Probably the most important result of the round is the establishment of the World Trade Organisation. Optimists want to hail the WTO as the guardian of multilateralism, pushing back the pressures of nationalist protectionism. Indeed, by the final phase of the round, the main rationale of most countries for concluding it, and for setting up the WTO, was to cling to a multilateral framework for conducting trade.

The great fear was that the US would otherwise continue with and expand its practice of threatening unilateral trade sanctions under the "Super 301" laws, and that then Europe and Japan would introduce their own versions of Super 301, and world trade would collapse under the weight of protectionist wars.

If the multilateral rules-based system cannot be maintained, then the Third World will be left with the worst of possible worlds: the WTO will be used to discipline developing countries in areas such as investments whilst it is powerless to discipline the Northern countries against unilateral and protectionist measures.

By having the different components of trade in manufactures, agriculture, services, investments and intellectual property protection under the same big roof, the WTO will have enormous powers, in particular over the Third World countries.

The WTO will have an integrated dispute settlement system, which means that if a country does not follow obligations in one area (say, intellectual property), sanctions can be applied against it in another area which hurts it most (for example, its exports of primary produce).

This possibility of "cross-sectoral retaliation" will be the WTO's weapon to keep the South in line, to introduce intellectual property laws and to liberalise services and foreign investments.

The WTO is also almost certain to coordinate its programs and policies with the World Bank and the IMF, and the likely result is "cross-institutional conditionality", in which for instance World Bank loans to a developing country may be made conditional on its having a good report card from the WTO. The "disciplines" applied to the South will then become vice-like.

The new trinity

An ominous prediction of the way control of the world economy is shaping up has been eloquently made by Jaramillo. "The Bretton Woods institutions continue to be made the centre of gravity for the principal economic decisions that affect the developing countries", he said, a month after the Uruguay Round's conclusion.
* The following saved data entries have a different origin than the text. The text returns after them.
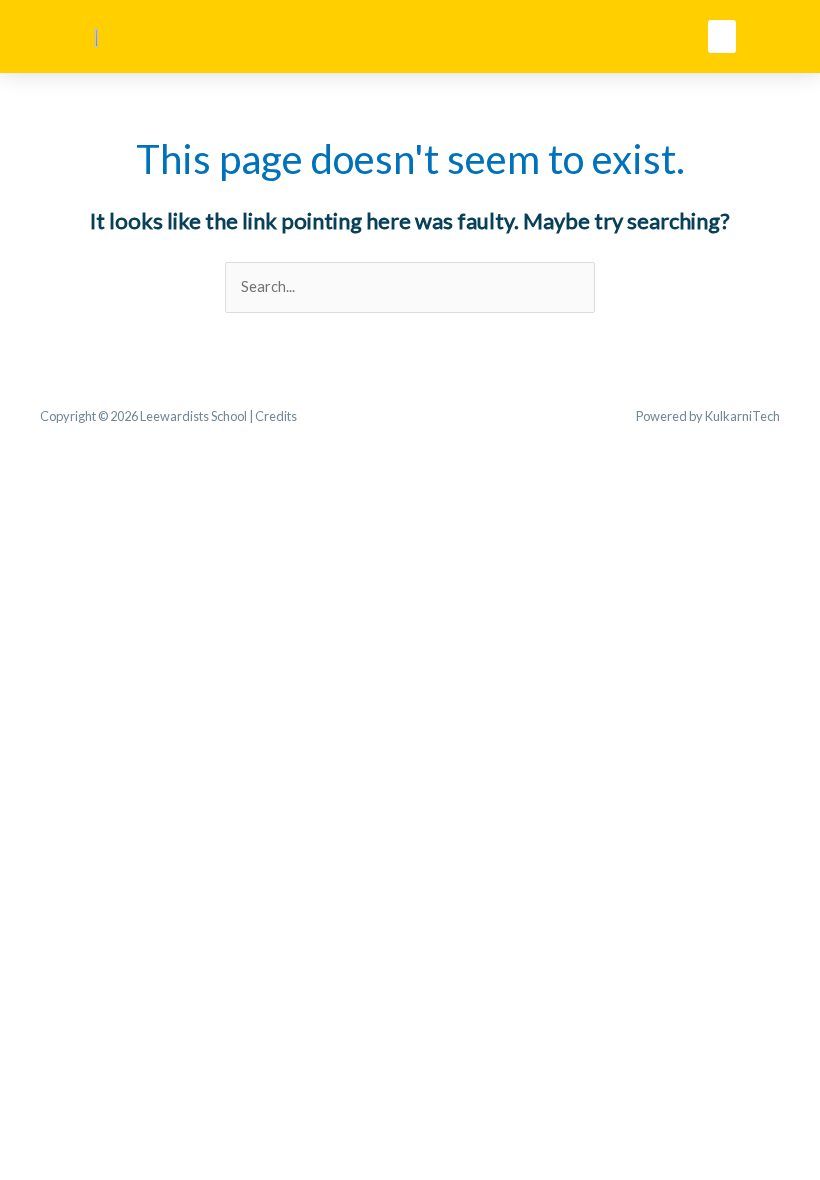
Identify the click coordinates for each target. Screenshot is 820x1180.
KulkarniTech (742, 416)
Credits (276, 416)
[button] (722, 36)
"We have all been witnesses to the conditionalities of the World Bank and the IMF. We all know the nature of the decision-making system in such institutions: their undemocratic character, their lack of transparency, their dogmatic principles, their lack of pluralism in the debate of ideas and their impotence to influence the policies of the industrialised countries ...

"This also seems to be applicable to the new World Trade Organisation. The terms of its creation suggest that this organisation will be dominated by the industrialised countries and that its fate will be to align itself with the World Bank and the IMF.

"We could announce in advance the birth of a New Institutional Trinity which would have as its specific function to control and dominate the economic relations that commit the developing world."